### SELECTED EXCERPT:
Natural Wetlands Wastewater Treatment, Phnom Penh
Sustainable Sanitation and Impact of Sewer Discharges on Receiving Water in Phnom Penh, Cambodia
New construction both within the main city of Phnom Penh and in the outer suburban areas and new satellite cities (International City, CamKo City) continues to change the look of this area. The current population of Phnom Penh is 1.4 million and it is anticipated that by 2020 the population of the city will be about 2 million. Phnom Penh is serviced by a combined sewer system consisting of underground concrete and PVC pipes that discharge to several main open interceptor sewers. Most residences have septic holding tanks prior to discharge to the sewer system, but there is no industrial pre-treatment program in place. The interceptor sewers subsequently discharge to the natural treatment wetlands that ring the city.
The International Foundation for Science (IFS) and Swedish International Development cooperation Agency (SIDA) recently funded a team project, The Role of Phnom Penh’s Wetlands in Sustainably Treating Sewage Discharges to the Mekong/Bassac River System. The overarching objective of this project was to determine the effectiveness of Phnom Penh, Cambodia’s current wetland configuration in sustainably treating sewage discharge, with a specific focus on Boeng Cheung Ek, the 1,300-2,000 ha natural wetland to the south of the city. It is important to recognize that Boeng Cheung Ek also is a significant agriculture and aquaculture resource, home to a peri-urban community, and has a role in flood mitigation for Phnom Penh. Because Boeng Cheung Ek receives wastewater, the potential health risk to those living on the wetland and those consuming food stuffs from the wetland (either the peri-urban community or the population purchasing the food stuffs from a market) must be considered.

Items from a dataset
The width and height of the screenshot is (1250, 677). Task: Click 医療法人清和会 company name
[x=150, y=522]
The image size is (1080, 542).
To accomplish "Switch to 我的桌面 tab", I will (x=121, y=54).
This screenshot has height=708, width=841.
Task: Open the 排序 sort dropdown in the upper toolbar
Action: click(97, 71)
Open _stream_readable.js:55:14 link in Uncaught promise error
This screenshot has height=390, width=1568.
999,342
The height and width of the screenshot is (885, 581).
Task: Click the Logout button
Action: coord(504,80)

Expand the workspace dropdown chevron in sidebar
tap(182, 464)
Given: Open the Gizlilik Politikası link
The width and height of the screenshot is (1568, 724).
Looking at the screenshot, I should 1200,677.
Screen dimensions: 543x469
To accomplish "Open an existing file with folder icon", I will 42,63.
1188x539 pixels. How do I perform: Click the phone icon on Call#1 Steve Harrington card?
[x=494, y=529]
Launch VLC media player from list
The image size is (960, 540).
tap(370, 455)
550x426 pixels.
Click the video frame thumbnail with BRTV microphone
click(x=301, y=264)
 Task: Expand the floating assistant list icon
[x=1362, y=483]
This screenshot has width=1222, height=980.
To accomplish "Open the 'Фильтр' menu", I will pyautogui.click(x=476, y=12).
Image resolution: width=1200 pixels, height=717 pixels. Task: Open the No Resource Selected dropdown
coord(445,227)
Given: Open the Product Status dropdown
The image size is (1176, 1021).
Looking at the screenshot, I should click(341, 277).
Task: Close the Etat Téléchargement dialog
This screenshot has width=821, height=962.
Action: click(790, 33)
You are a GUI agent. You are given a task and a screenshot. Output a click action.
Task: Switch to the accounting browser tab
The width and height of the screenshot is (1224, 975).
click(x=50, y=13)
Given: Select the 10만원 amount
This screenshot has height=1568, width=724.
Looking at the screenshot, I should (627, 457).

### TRY IT:
Return the part of the Phnom Penh wetlands text that begins at the words "Natural Wetlands Wastewater" and stops after the words "ring the city.", copied word for word.

### YOUR RESPONSE:
Natural Wetlands Wastewater Treatment, Phnom Penh
Sustainable Sanitation and Impact of Sewer Discharges on Receiving Water in Phnom Penh, Cambodia
New construction both within the main city of Phnom Penh and in the outer suburban areas and new satellite cities (International City, CamKo City) continues to change the look of this area. The current population of Phnom Penh is 1.4 million and it is anticipated that by 2020 the population of the city will be about 2 million. Phnom Penh is serviced by a combined sewer system consisting of underground concrete and PVC pipes that discharge to several main open interceptor sewers. Most residences have septic holding tanks prior to discharge to the sewer system, but there is no industrial pre-treatment program in place. The interceptor sewers subsequently discharge to the natural treatment wetlands that ring the city.